A man arrested by the Vancouver Police Department (VPD) earlier this year for running a “makeshift nightclub” from his downtown penthouse has been convicted of new charges.

Mohammad Movassaghi was initially sentenced to 18 months probation in April, along with 50 hours of community service after pleading guilty in BC provincial court on counts of violating a public health order and selling liquor.

The 43-year-old man hosted hundreds of party-goers to his 1,100 square-foot penthouse near Richards Street and Georgia Street, equipped with cash machines, menus, and doormen.

VPD officers arrived at one of the parties on January 31 after a “witness” reported the event. One of the alleged doormen was issued several fines, however Movassaghi refused to open the door and was defiant with police.
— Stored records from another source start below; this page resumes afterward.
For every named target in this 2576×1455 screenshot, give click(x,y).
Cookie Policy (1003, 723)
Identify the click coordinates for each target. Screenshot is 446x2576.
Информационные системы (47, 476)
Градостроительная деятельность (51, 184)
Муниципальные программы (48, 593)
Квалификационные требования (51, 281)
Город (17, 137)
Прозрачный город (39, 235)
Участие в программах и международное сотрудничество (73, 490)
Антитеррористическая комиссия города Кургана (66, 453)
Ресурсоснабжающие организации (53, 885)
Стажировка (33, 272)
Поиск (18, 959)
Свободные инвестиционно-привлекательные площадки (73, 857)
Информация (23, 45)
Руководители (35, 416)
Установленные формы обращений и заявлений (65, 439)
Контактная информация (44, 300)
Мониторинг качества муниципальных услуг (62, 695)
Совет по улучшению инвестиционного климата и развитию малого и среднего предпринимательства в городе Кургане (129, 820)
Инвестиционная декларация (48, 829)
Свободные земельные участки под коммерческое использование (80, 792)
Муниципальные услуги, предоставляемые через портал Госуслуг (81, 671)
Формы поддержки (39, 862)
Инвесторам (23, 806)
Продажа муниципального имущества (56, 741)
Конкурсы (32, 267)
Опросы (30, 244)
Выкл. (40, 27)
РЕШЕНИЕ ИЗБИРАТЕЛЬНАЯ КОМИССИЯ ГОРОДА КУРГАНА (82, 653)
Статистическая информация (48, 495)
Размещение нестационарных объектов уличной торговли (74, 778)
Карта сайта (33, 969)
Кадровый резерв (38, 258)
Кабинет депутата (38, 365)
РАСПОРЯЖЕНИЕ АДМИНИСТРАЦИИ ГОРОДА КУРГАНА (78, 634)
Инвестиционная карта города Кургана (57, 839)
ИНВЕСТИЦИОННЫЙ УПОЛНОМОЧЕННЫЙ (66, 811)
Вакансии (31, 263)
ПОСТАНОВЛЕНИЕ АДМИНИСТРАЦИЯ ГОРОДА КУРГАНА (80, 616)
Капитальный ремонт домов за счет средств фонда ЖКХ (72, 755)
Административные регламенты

Officers returned early Sunday morning with a search warrant and subsequently issued over $17,000 in fines for violations contrary to the Emergency Program Act.

Large quantities of cash were seized as well.

“Let this be a lesson to anyone who thinks the rules don’t apply to them,” said VPD Sgt. Steve Addison, following the January 31 arrest.

“If you are caught hosting or attending a party during the pandemic, and continue to break the rules, you could face stiff fines or wind up in jail.”

Of Addisons’ top concerns was the fact that “none of them were wearing masks.”

A GoFundMe was set up shortly after Movassaghi’s arrest, which stated he’d lost $15,000 in cash and liquor.

The campaign was shut down before it reached $300.

Judge Ellen Gordon compared Movassaghi’s actions with those of a drug dealer, specifically fentanyl — a synthetic opioid 100 times stronger than morphine. Her logic being COVID-19 can kill people, and so can fentanyl. Therefore there is “no difference.”

“What you did, sir, is comparable to individuals who sell fentanyl to the individuals on the street who die every day. There’s no difference. You voluntarily assumed a risk that could kill people in the midst of a pandemic,” said Gordon.

Fast forward to August and Movassaghi had violated the court orders again when he began hosting more parties in his penthouse, prompting a second VPD investigation leading to his arrest on Wednesday night.

He has since plead guilty of two counts of failure to comply with an order of the health officer and one count of selling liquor, says VPD.

Movassaghi has now been sentenced to 29 days in custody, 12 months of probation, and a $10,000 fine — leaving many wondering if he will switch up the location for his next party, possibly somewhere more discreet.